DATA EXCERPTS section start
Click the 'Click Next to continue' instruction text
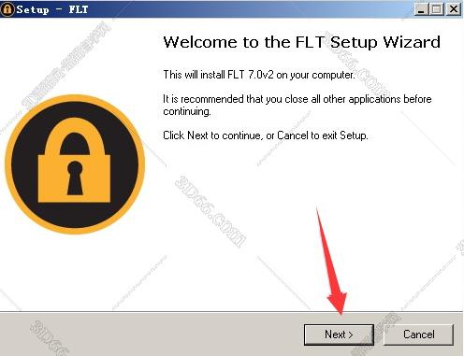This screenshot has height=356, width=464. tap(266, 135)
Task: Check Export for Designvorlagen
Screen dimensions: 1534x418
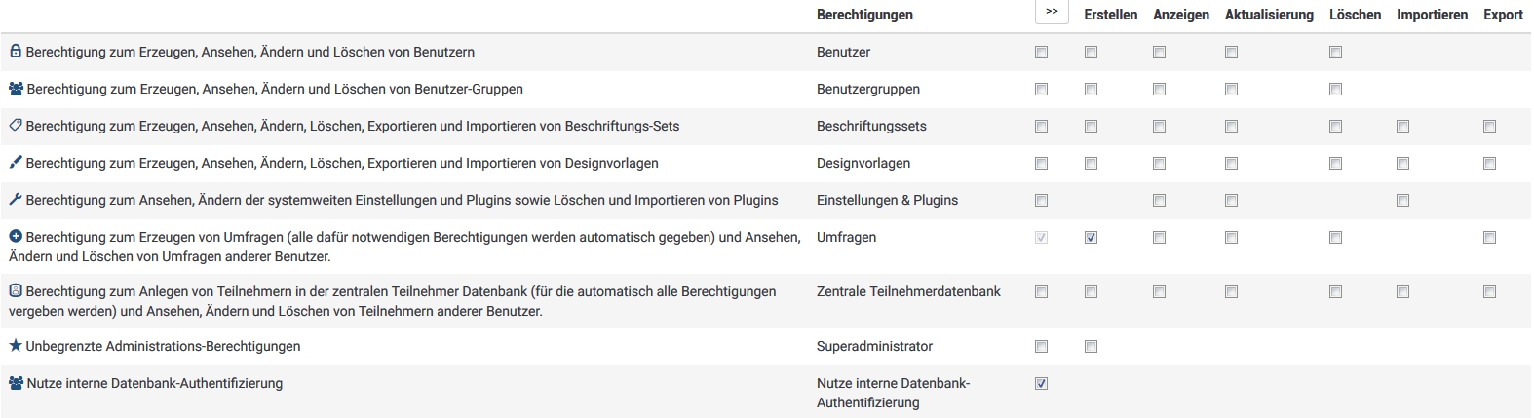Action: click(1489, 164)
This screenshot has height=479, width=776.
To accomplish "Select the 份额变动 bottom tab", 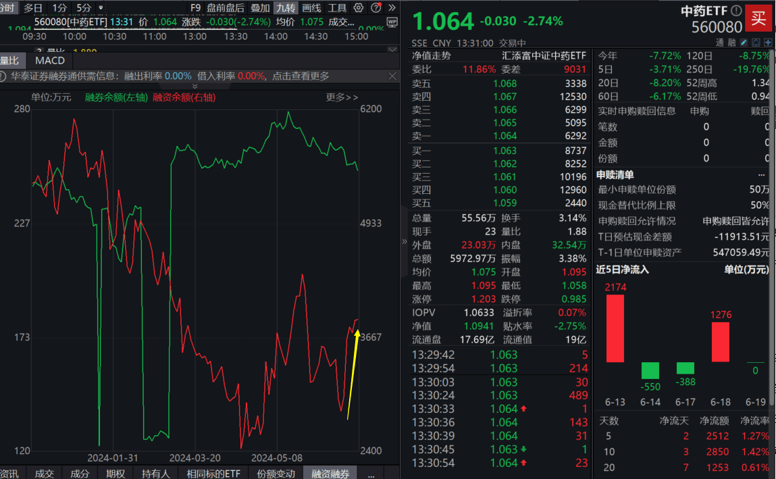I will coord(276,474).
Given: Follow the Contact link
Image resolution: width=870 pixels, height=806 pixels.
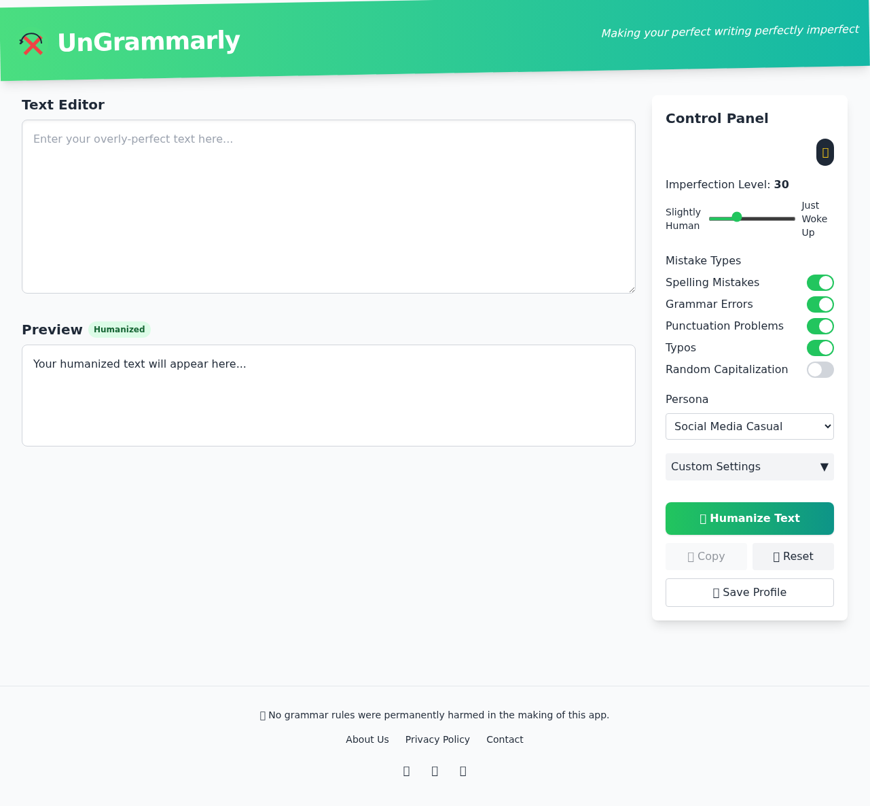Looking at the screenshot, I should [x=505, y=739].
DATA EXCERPTS section end
TASK:
Starting with the line that contains "Image resolution: width=870", repeat each line exactly through the last line of the data above, and nothing more; the pictures stay out.

RESPONSE:
Image resolution: width=870 pixels, height=806 pixels.
Looking at the screenshot, I should [x=505, y=739].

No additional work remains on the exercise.